The reform package before the Senate is about more than just driving economic growth or boosting productivity. These reforms are primarily about enhancing individual and community wellbeing, expanding choice for students and allowing higher education providers the freedom to build innovative, creative—and above all sustainable—business models. They are about increasing access for regional students, students from low SES backgrounds, Indigenous and mature age students, ensuring that everyone has the same opportunity to reach their potential.

Sustainability has been of grave concern to the sector for some time, as evidenced by vice chancellors, academics and students. Successive governments have, for various reasons, been unwilling or unable to maintain the levels of funding required for the sector to flourish. These reforms are crucial for our higher education institutions, but are not just about raising fees, as critics have rather simplistically inferred.  While this government believes the higher education system must be fair and equitable for all Australians, it does not share the naïve view that funding can just be sourced from a bottomless public purse. Students themselves, who enjoy a lifetime of benefits from the higher education they receive, must make a fair contribution.  But thanks to the HELP system of deferred payment on student loans, no one will be asked to pay for their education until they are making a decent living.

The model being proposed is unique in the world for its innovation and fairness, and must be seen for what it is: a much-needed, socially progressive overhaul of an unsustainable system.

...this is socially progressive policy.[2] 

The committee has diligently examined all aspects of this bill, including the concerns raised during the course of this inquiry. The committee is of the view that these reforms will promote excellence in education and research, and ensure a sustainable future for the sector, one that is, as put by Professor Ian Young, Vice-Chancellor of the Australian National University, 'equitable for students, graduates and the taxpayer'.[3] The HELP system and Commonwealth Scholarship Scheme provide a socially-progressive funding approach which will expand access to higher education and create pathways for anyone who wishes to study, regardless of their background. People who might never have contemplated higher education before will now have a range of options to choose from, and a system of support in place to help them along the way.

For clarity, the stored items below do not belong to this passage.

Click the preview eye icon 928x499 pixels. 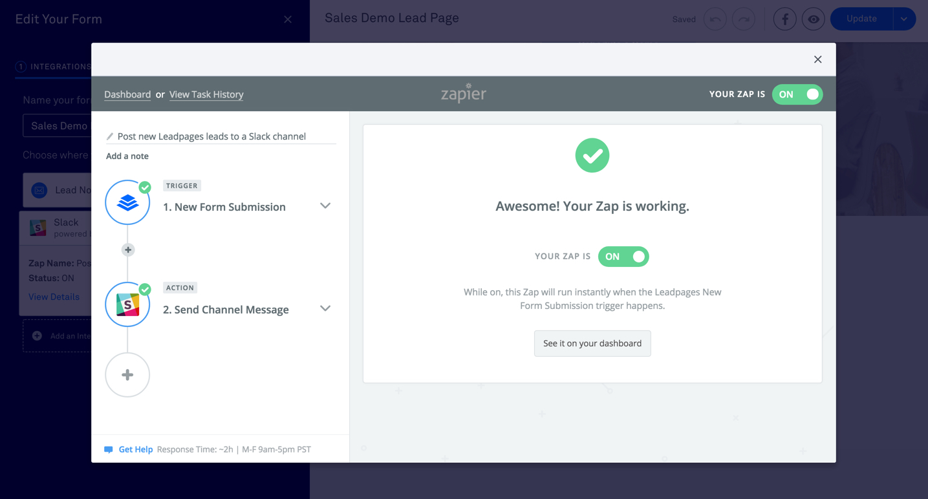(x=814, y=19)
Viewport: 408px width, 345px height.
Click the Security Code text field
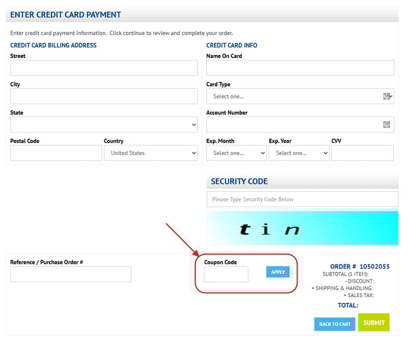click(x=302, y=199)
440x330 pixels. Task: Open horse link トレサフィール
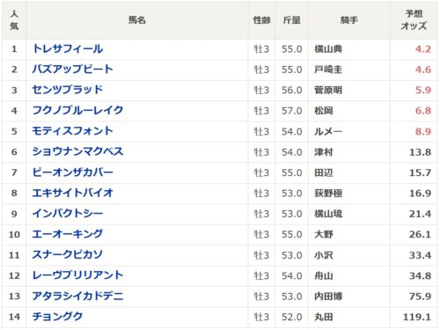click(68, 48)
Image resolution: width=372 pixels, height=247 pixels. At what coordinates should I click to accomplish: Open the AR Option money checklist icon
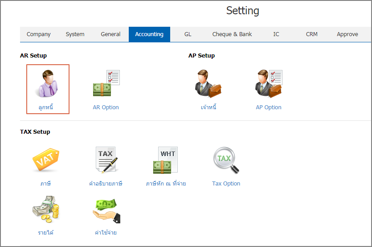106,83

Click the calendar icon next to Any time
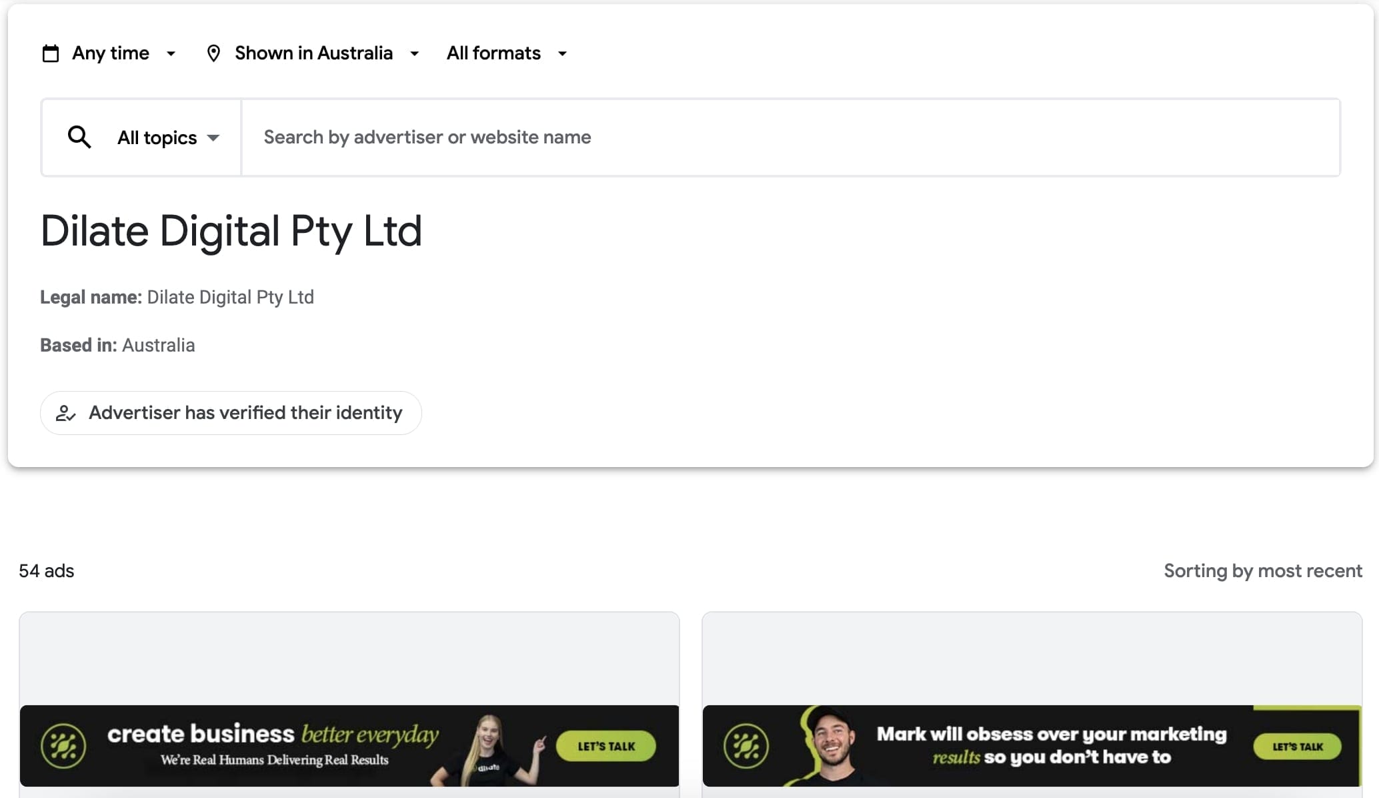pyautogui.click(x=49, y=52)
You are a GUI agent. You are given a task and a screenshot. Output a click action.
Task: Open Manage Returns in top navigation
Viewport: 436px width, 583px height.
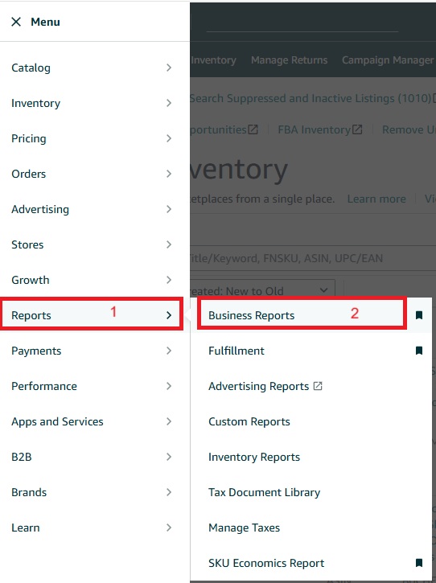(x=289, y=60)
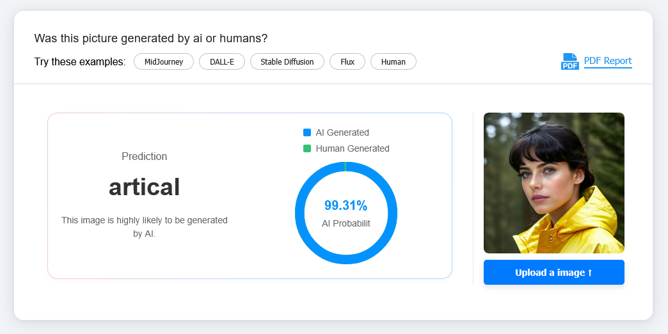Click the 99.31% probability value
Viewport: 668px width, 334px height.
tap(346, 205)
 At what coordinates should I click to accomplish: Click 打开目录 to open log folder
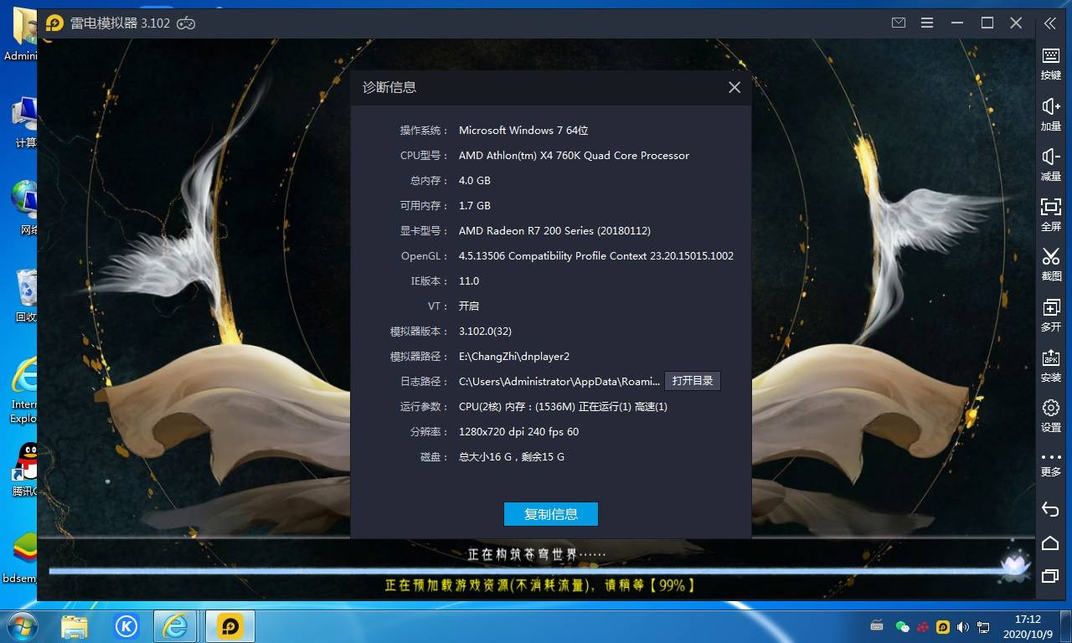click(x=693, y=381)
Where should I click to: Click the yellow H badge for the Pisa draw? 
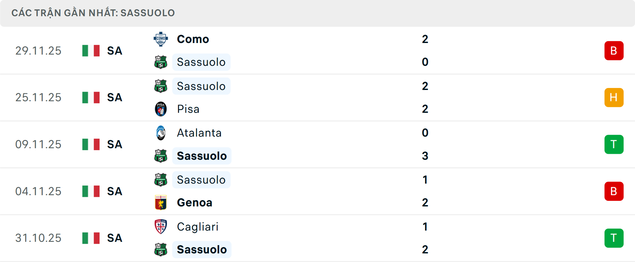(614, 97)
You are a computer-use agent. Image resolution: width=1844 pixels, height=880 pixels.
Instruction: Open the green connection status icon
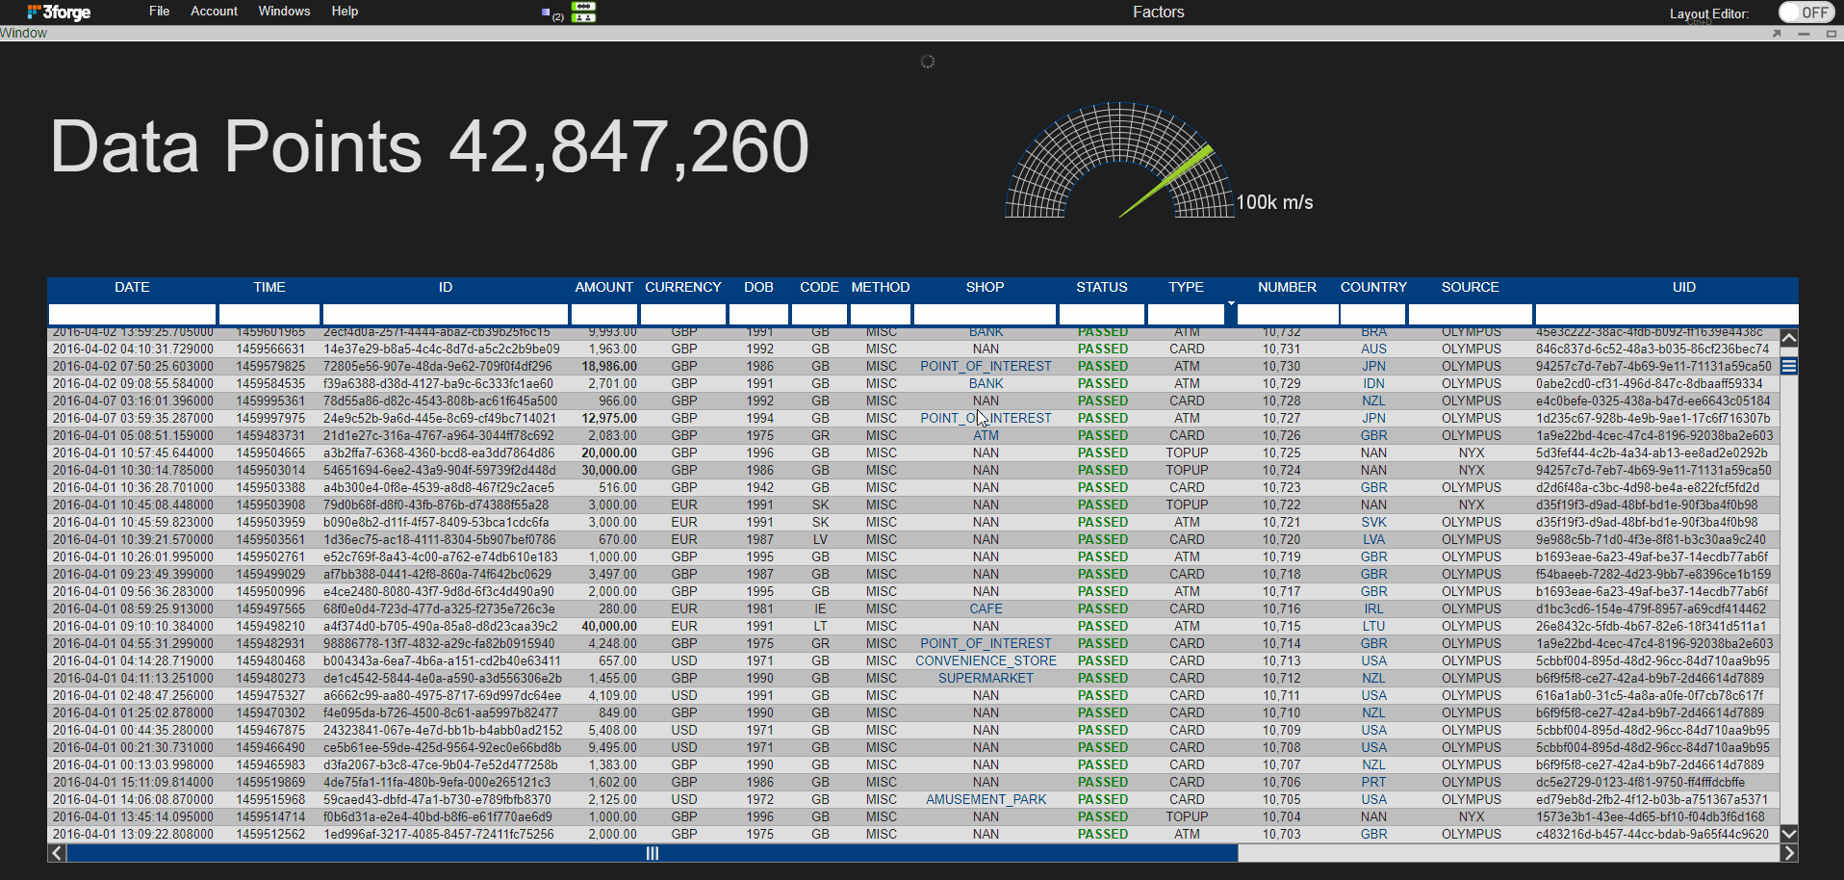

This package of reforms follows extensive consultation with the sector. The committee also consulted widely in its deliberations, taking on board many suggestions on how the bill could be improved. As a result, the committee has made a number of recommendations to enhance the proposed reforms. These are set out throughout this report. The committee urges the Senate and the government to take its recommendations on board, and to allow the passage of this legislation.